- _SOURCE PASSAGE_:
------------------------------------------------
Monday, 9 January 2012

Math and Art

When I used to hear the pink-tied "mathies" at the University of Waterloo speak about the "symmetry of numbers" and the "beauty of an equation" I will admit that I really thought they'd been spending too much time crunching numbers and had completely lost touch with reality. Then a friend studying math introduced me to the art of M. C. Escher, and I was (almost) convinced that there might be something to this after all. Until this point, the closest I'd ever come to connecting math and art was with an annoying grade 8 project. Perhaps you remember using string to connect nails on a board in order to turn straight lines into curves? Well, we had to provide all the materials and tools, and the kids who cheated and bought the pre-patterned and pre-nailed hobby shop kits got the highest marks. This was not a good way to make a positive math/art connection!

If you aren't familiar with the work of Escher, here is a link to the "official M. C. Escher website". Escher was famous for his impossible art--featuring stairways that changed orientation depending on your point of reference, and transformations (tessellations) in which a repeating fish pattern might gradually coalesce into a flock of birds in flight, or a group of lizards might suddenly walk off a drawing page moving from two- to three-dimensional creatures. His tessellation work ranges from the simple to the quite complex in its geometry, and the staircases, which feature impossible spaces, seem to draw from non-existent dimensions. He also used reflection tricks, though he is less famous for these.
I could not find any public domain Escher works, so you will need to visit the link above to take a peek at his work.

Mathematics is an integral part of art, whether in the case of two-dimensional art, as in drawings, sketches, paintings, etc. or three-dimensional sculpture. Artists use perspective, vanishing points, horizon, the "rule of three", the "golden proportion" and many other mathematical tools. Geometry is an integral part of form in art. Sculptors also incorporate the use of 3-dimensional space and topology in their work. Topology is the mathematical study of the properties that are preserved through deformations, twistings, and stretchings of objects (Wolfram Alpha site definition).Some examples of topology can be found here. An example of a sculpture based on the idea of a 3-dimensional spirograph can be found here.
------------------------------------------------
- _EXERCISE DESCRIPTION_: Can you copy the post on math and art word for word, from "I could not" to "spirograph can be found here."?
------------------------------------------------
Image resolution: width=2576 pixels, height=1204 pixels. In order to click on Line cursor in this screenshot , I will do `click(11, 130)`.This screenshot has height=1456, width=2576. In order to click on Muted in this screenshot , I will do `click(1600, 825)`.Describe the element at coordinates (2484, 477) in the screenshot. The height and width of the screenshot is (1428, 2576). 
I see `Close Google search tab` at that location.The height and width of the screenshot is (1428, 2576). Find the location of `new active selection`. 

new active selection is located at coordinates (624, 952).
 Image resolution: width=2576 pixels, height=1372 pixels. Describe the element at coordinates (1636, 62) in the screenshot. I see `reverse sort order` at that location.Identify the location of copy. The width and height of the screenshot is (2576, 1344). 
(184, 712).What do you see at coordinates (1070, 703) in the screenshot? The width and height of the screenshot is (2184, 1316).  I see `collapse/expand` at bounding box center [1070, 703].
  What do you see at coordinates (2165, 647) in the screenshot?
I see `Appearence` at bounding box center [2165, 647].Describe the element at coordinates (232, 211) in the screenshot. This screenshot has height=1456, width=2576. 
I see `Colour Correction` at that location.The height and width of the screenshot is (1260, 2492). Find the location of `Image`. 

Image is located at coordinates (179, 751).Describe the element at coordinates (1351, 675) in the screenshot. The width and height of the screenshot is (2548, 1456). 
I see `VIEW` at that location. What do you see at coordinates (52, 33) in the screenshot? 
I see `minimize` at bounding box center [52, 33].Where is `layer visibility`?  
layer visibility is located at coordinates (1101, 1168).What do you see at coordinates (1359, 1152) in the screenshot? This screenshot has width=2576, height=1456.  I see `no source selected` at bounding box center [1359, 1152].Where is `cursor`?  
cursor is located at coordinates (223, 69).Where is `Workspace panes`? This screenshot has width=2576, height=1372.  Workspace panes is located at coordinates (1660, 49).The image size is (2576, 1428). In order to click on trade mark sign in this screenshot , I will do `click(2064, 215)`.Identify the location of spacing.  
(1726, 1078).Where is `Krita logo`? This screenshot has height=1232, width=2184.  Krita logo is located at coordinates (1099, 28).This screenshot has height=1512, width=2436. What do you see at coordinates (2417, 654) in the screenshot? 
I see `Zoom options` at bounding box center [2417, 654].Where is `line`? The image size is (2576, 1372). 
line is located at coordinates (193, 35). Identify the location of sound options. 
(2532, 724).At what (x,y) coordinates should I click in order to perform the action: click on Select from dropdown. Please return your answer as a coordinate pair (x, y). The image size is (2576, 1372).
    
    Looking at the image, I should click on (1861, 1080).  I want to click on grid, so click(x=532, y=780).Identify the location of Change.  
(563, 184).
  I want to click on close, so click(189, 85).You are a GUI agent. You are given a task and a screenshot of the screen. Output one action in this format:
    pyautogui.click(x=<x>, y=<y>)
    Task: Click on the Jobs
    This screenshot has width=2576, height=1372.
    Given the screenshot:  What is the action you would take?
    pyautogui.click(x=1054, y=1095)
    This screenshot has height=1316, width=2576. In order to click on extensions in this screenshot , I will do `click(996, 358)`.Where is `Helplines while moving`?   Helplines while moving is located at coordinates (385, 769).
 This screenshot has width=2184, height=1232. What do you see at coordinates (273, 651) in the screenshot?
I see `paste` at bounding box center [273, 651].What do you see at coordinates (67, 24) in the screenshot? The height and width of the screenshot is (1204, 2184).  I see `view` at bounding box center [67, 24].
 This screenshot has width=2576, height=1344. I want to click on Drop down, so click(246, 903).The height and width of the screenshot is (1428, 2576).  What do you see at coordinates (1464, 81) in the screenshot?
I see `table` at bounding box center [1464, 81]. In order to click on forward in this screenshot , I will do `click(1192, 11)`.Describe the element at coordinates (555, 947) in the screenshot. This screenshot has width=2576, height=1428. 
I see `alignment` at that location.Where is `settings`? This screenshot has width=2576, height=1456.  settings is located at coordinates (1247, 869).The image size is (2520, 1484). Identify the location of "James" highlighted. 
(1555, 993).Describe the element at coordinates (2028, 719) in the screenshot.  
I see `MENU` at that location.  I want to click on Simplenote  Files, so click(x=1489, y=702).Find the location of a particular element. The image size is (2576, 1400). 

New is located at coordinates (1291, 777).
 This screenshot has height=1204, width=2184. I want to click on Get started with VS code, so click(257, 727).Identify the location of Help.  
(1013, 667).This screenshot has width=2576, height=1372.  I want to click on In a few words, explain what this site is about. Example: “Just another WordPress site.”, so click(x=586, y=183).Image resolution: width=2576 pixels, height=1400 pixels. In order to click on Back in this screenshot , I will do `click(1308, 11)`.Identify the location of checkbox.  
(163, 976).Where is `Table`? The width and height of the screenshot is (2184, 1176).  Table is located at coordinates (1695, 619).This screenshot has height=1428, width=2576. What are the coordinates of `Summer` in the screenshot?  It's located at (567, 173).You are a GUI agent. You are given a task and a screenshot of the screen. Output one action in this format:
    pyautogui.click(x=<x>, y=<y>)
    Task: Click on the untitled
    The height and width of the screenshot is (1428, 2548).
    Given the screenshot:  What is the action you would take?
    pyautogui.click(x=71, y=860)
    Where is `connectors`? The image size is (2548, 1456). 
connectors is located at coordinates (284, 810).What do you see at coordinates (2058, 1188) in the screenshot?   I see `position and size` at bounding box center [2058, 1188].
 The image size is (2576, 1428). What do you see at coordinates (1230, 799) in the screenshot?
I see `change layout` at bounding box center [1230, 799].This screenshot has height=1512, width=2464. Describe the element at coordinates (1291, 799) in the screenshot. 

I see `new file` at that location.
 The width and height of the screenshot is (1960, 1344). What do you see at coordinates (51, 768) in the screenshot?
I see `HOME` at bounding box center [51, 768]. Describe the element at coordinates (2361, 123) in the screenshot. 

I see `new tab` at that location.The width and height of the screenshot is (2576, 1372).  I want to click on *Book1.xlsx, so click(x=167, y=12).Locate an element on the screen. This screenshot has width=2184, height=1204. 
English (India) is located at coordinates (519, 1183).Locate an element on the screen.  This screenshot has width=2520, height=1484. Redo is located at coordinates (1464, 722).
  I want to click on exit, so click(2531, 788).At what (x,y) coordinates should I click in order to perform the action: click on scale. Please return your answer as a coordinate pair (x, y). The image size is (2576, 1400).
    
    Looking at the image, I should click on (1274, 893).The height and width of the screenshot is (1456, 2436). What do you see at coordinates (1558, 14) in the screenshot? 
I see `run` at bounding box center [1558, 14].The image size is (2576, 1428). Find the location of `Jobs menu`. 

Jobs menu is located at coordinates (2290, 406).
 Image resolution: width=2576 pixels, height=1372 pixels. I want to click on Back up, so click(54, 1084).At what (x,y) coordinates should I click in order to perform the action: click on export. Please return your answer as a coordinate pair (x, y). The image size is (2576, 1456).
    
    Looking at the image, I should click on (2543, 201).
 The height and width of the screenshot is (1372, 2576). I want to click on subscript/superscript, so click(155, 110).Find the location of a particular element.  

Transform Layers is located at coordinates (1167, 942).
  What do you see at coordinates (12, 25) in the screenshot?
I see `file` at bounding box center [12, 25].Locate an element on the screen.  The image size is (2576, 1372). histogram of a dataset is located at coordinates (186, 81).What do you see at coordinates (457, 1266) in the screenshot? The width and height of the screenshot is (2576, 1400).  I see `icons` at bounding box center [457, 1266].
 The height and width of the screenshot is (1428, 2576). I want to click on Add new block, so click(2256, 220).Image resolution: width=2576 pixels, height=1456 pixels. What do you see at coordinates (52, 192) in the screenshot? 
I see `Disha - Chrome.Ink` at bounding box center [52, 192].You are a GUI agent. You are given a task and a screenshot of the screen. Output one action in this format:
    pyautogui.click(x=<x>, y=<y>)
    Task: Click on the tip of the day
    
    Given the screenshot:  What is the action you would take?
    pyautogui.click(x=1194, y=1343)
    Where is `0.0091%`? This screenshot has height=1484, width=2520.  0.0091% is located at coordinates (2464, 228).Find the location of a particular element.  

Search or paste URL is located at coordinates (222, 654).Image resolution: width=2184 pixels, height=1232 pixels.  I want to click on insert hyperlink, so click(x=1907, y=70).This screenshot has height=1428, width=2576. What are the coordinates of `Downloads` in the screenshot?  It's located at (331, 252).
------------------------------------------------
- _RESULT FOR THIS EXERCISE_:
I could not find any public domain Escher works, so you will need to visit the link above to take a peek at his work.

Mathematics is an integral part of art, whether in the case of two-dimensional art, as in drawings, sketches, paintings, etc. or three-dimensional sculpture. Artists use perspective, vanishing points, horizon, the "rule of three", the "golden proportion" and many other mathematical tools. Geometry is an integral part of form in art. Sculptors also incorporate the use of 3-dimensional space and topology in their work. Topology is the mathematical study of the properties that are preserved through deformations, twistings, and stretchings of objects (Wolfram Alpha site definition).Some examples of topology can be found here. An example of a sculpture based on the idea of a 3-dimensional spirograph can be found here.